> Task
Print verbatim the lines from the beginning of the entries through the line containing "The height and width of the screenshot is (650, 820).", both ends included. Pictures should be left out.

##### Raw data #####

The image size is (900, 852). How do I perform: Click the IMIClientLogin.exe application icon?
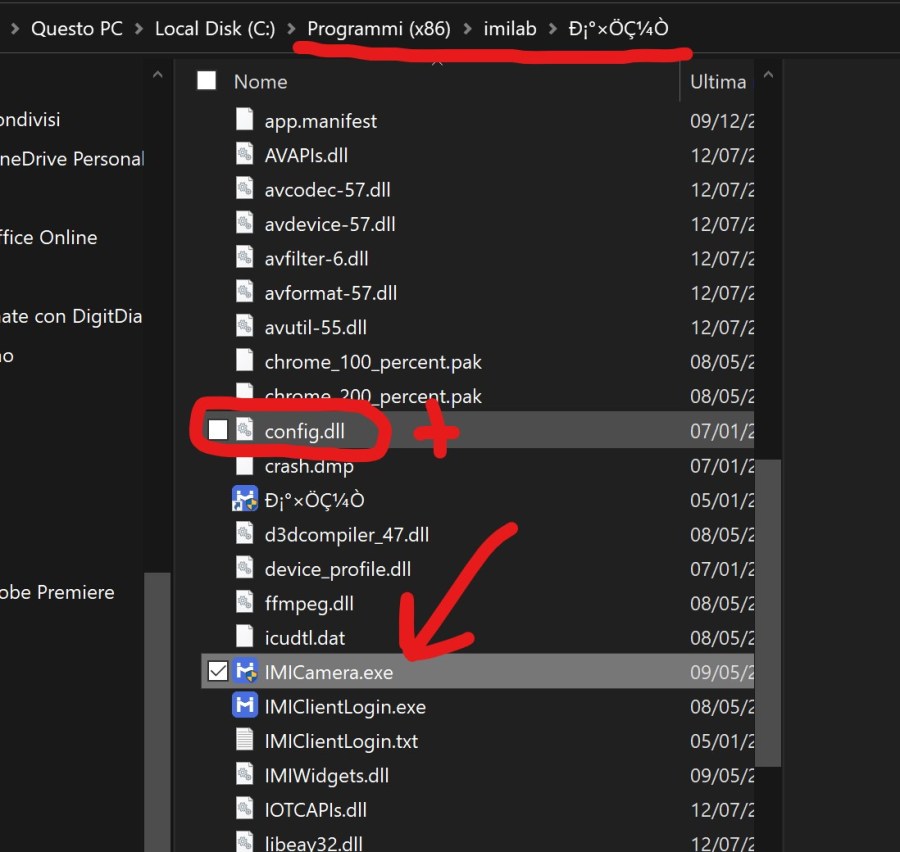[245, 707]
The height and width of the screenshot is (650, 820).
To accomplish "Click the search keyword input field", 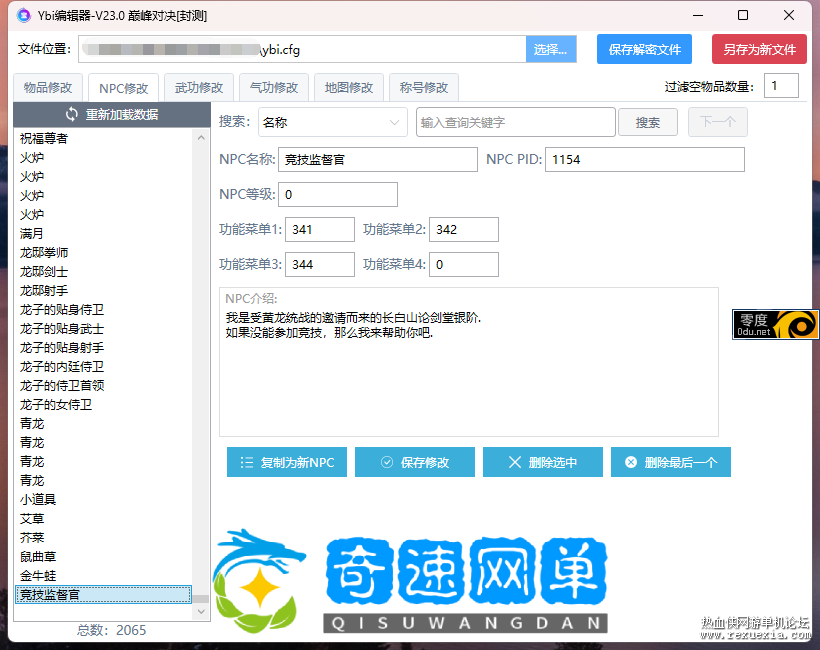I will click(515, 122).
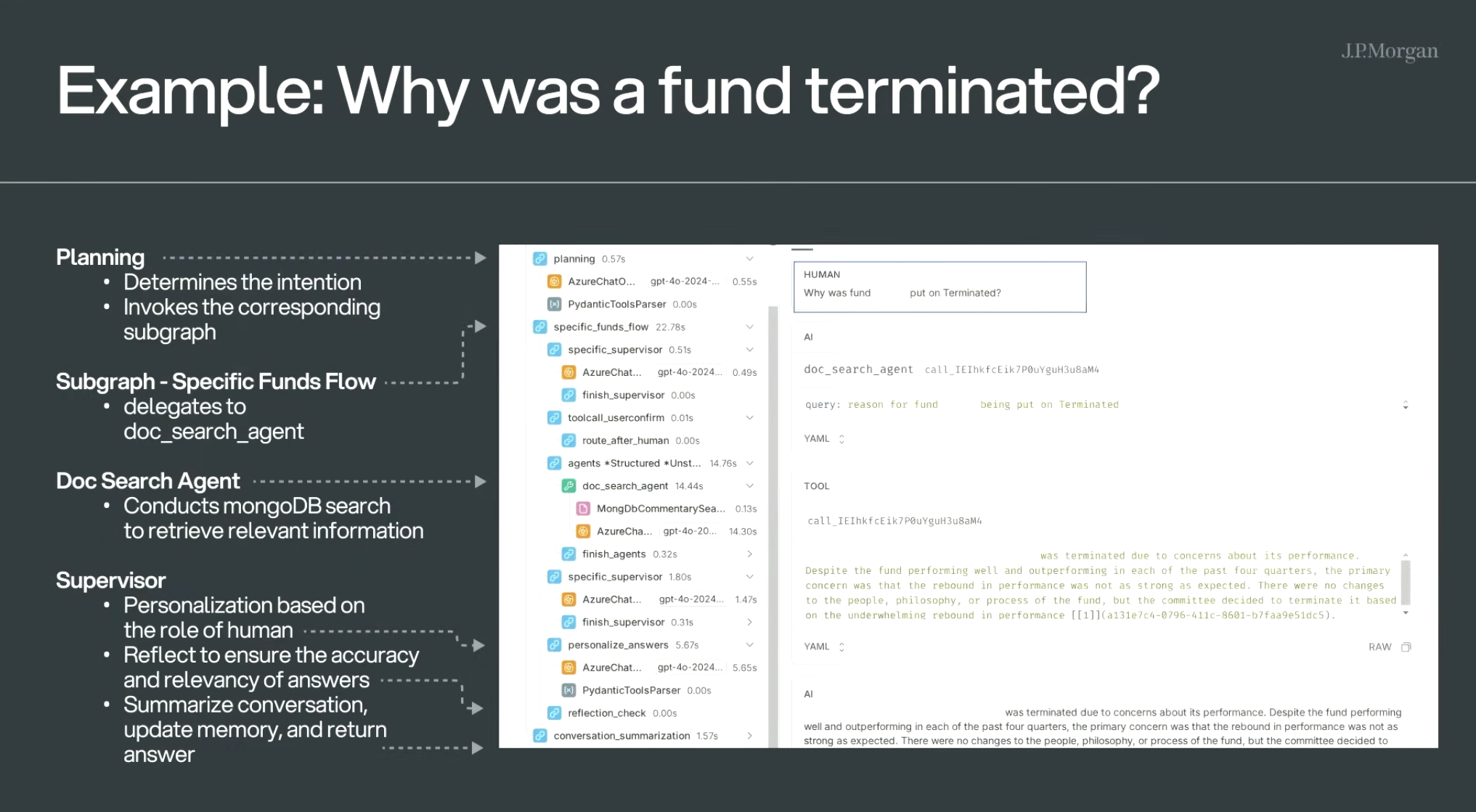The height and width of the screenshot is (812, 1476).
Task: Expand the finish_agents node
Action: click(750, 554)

#####

> Result for this exercise
The image size is (900, 852). How do I perform: Click the IMIClientLogin.exe application icon?
[245, 707]
The height and width of the screenshot is (650, 820).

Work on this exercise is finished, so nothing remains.